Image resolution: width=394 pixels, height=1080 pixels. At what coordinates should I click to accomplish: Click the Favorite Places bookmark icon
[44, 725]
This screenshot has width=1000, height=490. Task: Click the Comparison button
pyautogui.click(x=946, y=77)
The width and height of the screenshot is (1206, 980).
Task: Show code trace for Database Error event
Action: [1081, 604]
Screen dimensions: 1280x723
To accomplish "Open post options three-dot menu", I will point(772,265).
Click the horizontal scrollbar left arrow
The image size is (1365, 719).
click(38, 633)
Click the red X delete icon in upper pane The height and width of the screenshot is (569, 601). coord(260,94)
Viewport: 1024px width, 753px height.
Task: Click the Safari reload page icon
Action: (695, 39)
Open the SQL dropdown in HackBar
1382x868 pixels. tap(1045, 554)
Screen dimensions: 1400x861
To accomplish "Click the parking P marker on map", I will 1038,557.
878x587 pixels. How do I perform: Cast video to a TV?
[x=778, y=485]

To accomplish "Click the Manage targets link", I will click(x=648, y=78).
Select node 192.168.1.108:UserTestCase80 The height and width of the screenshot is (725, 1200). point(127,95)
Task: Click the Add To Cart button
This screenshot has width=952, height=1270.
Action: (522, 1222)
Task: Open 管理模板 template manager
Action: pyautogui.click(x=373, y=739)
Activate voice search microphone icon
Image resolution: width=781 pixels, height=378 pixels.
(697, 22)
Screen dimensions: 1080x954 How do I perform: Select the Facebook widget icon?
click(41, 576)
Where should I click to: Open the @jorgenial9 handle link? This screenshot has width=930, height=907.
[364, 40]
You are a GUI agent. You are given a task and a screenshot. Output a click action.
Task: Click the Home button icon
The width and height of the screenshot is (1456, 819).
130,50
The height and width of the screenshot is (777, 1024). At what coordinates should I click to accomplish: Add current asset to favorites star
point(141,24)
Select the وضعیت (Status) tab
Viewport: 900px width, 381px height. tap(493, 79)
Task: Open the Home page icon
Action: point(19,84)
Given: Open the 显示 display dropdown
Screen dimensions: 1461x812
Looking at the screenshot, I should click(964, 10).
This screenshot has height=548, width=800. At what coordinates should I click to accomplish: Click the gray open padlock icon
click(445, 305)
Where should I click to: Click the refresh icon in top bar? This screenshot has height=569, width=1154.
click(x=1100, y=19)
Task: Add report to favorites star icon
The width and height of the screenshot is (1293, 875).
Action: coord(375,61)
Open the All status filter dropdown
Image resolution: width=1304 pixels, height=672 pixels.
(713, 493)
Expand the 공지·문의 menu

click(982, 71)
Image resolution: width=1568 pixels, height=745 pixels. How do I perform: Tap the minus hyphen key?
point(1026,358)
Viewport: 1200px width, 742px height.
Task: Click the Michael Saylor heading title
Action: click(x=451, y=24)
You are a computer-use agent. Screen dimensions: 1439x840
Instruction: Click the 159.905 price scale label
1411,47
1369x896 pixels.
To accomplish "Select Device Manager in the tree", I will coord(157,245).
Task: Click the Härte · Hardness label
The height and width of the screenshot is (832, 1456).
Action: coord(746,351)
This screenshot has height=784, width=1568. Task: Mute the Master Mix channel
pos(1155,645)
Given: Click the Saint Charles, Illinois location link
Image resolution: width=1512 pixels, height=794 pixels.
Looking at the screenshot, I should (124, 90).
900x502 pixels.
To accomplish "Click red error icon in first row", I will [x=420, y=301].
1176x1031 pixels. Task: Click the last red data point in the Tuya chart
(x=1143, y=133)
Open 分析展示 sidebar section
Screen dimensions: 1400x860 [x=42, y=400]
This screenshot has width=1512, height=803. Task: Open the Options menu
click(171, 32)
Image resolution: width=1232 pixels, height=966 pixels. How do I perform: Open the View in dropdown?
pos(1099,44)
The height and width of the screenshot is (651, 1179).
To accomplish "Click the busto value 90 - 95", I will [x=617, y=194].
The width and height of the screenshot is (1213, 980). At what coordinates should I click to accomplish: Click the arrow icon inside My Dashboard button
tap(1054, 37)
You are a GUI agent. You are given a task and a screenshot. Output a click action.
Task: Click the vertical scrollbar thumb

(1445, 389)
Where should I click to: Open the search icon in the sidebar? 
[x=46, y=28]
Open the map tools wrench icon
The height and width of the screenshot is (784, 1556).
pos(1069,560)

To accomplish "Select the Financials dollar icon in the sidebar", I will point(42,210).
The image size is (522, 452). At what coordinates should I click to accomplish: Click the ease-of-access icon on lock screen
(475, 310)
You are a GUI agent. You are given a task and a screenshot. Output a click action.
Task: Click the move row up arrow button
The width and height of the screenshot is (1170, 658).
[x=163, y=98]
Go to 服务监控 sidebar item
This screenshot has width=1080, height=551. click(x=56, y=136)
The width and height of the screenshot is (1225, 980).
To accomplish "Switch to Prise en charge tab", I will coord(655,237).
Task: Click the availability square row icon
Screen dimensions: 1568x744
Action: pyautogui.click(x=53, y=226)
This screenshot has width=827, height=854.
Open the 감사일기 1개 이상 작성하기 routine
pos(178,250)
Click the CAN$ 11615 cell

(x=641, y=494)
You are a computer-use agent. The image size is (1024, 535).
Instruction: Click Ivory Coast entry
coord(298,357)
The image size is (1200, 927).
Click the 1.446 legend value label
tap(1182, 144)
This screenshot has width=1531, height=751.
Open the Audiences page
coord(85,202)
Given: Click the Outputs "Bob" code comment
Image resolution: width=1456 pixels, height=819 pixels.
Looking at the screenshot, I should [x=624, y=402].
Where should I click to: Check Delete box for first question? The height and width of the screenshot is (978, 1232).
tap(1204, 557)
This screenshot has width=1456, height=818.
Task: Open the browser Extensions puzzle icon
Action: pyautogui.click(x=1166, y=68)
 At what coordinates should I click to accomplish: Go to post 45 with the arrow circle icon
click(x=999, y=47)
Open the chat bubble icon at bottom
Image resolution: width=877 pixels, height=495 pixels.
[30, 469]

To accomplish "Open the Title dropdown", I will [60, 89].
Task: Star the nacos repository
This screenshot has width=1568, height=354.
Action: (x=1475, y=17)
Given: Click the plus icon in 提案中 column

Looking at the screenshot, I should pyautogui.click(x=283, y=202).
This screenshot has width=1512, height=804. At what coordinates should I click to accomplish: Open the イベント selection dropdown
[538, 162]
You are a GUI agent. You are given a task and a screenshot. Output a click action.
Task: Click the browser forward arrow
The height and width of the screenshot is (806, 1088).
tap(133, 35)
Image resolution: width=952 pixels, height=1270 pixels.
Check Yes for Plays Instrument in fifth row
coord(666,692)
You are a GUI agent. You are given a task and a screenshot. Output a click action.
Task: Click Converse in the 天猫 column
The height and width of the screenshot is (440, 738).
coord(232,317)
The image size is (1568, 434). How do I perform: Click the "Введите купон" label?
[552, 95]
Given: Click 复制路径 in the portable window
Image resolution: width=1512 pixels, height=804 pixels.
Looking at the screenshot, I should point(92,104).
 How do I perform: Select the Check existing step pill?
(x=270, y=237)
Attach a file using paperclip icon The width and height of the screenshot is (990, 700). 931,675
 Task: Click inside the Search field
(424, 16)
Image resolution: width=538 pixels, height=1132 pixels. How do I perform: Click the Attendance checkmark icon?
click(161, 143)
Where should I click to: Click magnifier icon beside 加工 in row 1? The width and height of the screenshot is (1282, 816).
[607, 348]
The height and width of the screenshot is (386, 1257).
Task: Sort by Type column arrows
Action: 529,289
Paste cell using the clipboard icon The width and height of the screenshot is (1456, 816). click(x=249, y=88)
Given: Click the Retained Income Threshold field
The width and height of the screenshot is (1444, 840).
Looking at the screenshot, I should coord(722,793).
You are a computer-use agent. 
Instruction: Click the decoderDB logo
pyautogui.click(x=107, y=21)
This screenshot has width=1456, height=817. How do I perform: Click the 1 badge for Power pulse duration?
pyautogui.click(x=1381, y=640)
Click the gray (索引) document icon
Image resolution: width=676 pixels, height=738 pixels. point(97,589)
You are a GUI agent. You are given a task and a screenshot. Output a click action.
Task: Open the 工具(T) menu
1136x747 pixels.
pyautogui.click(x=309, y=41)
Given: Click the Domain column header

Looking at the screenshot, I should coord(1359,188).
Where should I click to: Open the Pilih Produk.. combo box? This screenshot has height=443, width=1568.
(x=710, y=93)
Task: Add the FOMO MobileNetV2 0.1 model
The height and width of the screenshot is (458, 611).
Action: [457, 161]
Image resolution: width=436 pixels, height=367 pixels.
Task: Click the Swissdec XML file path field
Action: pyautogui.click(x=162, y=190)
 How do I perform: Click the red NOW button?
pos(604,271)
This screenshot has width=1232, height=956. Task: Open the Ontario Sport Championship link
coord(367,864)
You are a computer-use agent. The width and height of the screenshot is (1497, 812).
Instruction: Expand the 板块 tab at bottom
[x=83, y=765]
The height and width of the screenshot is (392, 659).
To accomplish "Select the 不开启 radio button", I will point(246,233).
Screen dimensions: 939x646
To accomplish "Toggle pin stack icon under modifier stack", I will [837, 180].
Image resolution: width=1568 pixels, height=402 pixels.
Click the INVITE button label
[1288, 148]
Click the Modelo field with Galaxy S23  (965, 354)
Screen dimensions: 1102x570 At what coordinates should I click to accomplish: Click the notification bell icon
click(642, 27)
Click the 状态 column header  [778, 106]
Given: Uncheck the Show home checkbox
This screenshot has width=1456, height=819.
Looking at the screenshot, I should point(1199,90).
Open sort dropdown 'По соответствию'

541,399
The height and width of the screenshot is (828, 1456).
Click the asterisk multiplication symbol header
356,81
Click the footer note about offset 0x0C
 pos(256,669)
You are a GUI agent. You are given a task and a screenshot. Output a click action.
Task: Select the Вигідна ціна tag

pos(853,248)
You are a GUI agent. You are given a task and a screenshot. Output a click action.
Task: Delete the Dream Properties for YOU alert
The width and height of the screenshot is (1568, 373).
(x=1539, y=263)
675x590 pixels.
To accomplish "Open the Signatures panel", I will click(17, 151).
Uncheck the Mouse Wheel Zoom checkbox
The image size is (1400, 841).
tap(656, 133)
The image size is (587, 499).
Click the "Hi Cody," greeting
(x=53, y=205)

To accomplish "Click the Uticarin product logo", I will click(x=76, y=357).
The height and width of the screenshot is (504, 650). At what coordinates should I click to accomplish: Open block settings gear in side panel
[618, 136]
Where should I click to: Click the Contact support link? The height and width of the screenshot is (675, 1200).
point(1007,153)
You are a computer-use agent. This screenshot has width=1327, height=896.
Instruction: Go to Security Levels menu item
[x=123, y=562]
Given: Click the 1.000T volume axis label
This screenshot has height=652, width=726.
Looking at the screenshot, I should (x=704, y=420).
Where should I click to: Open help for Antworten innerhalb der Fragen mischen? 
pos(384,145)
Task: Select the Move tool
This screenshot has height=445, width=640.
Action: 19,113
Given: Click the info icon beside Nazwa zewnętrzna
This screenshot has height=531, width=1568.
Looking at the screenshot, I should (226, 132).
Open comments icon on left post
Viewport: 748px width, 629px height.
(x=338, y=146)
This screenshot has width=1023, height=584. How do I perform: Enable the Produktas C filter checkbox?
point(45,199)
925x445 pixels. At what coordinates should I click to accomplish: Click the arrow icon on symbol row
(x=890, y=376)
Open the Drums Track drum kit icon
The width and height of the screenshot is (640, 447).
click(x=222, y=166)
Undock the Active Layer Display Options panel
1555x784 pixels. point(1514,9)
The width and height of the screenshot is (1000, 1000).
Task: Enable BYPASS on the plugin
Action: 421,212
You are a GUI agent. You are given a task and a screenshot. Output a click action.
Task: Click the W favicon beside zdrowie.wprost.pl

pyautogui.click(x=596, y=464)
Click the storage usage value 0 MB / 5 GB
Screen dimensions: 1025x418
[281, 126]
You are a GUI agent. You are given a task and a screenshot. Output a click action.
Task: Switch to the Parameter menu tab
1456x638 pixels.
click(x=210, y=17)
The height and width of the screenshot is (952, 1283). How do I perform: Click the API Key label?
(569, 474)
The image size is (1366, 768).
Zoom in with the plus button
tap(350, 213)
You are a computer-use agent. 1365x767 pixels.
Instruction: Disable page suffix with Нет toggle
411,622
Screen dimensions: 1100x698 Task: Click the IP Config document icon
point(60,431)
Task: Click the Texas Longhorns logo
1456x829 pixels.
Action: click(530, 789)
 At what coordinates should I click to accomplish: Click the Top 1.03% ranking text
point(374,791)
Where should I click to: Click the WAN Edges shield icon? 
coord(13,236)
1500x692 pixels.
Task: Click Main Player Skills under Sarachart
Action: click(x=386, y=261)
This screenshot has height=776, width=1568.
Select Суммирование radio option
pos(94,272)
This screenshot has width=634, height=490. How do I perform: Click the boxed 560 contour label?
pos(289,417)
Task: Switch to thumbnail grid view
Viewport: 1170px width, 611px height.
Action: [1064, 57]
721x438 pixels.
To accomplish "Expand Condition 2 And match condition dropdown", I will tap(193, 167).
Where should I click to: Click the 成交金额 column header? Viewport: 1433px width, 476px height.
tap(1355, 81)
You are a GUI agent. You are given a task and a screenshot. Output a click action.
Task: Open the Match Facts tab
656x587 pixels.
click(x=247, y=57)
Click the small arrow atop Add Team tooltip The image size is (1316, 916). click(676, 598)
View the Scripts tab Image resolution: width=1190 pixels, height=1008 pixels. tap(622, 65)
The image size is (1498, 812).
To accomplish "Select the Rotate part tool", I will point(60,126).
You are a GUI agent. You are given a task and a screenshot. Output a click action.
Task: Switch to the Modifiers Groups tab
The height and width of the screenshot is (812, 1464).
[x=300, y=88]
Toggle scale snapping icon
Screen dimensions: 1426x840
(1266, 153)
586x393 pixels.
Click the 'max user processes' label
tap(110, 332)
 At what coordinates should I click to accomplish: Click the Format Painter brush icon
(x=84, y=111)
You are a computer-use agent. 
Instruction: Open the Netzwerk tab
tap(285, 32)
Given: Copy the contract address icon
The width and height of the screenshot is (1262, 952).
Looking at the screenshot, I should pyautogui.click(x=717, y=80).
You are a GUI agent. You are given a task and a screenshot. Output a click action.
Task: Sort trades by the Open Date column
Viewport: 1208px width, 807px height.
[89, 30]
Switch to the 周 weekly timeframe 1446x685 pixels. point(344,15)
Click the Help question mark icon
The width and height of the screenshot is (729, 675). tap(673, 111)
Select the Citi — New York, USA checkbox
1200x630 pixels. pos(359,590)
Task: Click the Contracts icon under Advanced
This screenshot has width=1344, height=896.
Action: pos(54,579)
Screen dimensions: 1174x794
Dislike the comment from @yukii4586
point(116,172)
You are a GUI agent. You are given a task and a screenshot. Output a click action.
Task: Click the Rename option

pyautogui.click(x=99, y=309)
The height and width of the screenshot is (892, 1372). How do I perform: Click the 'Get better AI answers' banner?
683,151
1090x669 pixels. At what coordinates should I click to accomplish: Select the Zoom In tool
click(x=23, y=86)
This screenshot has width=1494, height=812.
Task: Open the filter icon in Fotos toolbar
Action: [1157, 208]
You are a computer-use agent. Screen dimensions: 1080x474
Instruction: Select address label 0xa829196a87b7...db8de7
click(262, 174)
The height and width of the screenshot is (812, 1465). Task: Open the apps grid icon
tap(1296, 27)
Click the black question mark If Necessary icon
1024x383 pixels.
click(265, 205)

■ ■ ■ ■

_Aim of the exercise_
Please copy the records between the line holding "The height and width of the screenshot is (392, 659)." and the line holding "[1288, 148]", inclusive, and keep every line, including the requests. Multiply each click coordinate in the answers by 0.5, rounding to whole numbers with halves rounded up, and leave all other numbers unchanged.

_Result for this exercise_
The height and width of the screenshot is (392, 659).
To accomplish "Select the 不开启 radio button", I will point(123,117).
Screen dimensions: 939x646
To accomplish "Toggle pin stack icon under modifier stack", I will [419, 90].
Image resolution: width=1568 pixels, height=402 pixels.
Click the INVITE button label
[644, 74]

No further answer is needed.